The process of swiping eliminates the dating ritual entirely. And thus, the process for young men to become men. The result is the absence of having to endure emotional adversity to find a mate. It renders young men emasculated and weak, stuck in adolescence. It’s no wonder we live in a society that feels coddled. Start looking at our young men. It’s easy to see why.
Final takeaway.
Depending on where you are in life, you might be oblivious to what is happening in society. Maybe you’re blissfully unaware of the plight that is modern dating.
Dating is an important part of not just growing up, but becoming an economic participant in our society. Boys who never become men never grow up to become the providers, innovators, and leaders the rest of us need to thrive.
If you look at it from this perspective, you might start connecting some dots.

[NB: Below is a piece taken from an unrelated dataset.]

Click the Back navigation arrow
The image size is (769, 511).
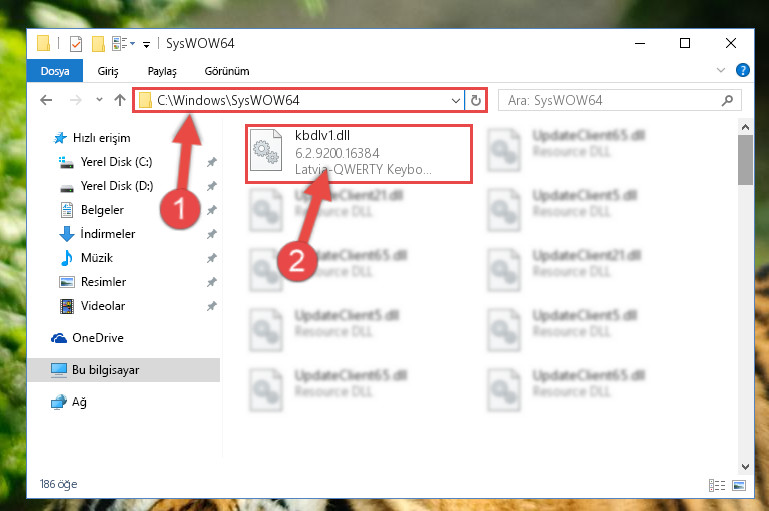click(46, 100)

Things like gender fluidity, political correctness, and overall softness didn’t emerge in a vacuum. It’s part of a larger trend whereby young people have no process to grow up and become responsible for their own lives.
For young men in particular, they’ve become completely emasculated. There is no process for them to prove themselves or for them to validate their role in society. No one is holding them up to a higher standard and affirming the true value they actually do provide.
While this might seem like a superficial commentary on a shallow social problem, rest assured it’s not. There are real economic consequences to all of this lurking in the shadows. According to Pew Research, 63% of men under the age of 30 are single. Men are having less sex than ever before. And the replacement birth rate has plummeted.
This isn’t just about going to a bar on a Friday night and failing to find the courage to ask a girl out. It’s about keeping the American experiment going. If we’re not mating and reproducing, we are not creating new participants for our economy. Simply look at China, Japan, and South Korea to understand what will happen in the United States if we do not start having serious conversations about the demographic cliff we’re slowly edging towards.
The proliferation of dating apps may not seem like a big deal, but they have fundamentally reframed what it means to be a man in today’s society. By giving young men the option to swipe, they’ve eliminated the challenge that comes with proving yourself worthy of manhood altogether.
Fortunately, the solution to dating apps is quite simple: stop using them. Technology only has as much power as we give it. An iPhone is only an iPhone so long as you power it on. When it’s turned off, it’s just a brick of plastic and metal.
For America to be strong, individual Americans have to first be strong. We need to challenge ourselves and push ourselves to escape the confines of complacency and mediocrity. Doing so starts with holding young men accountable for their actions.
So, for the young men reading this, I have a challenge for you. Put your phone down and go ask her out. Rejection won’t kill you. It’ll only make you — and the rest of us — stronger.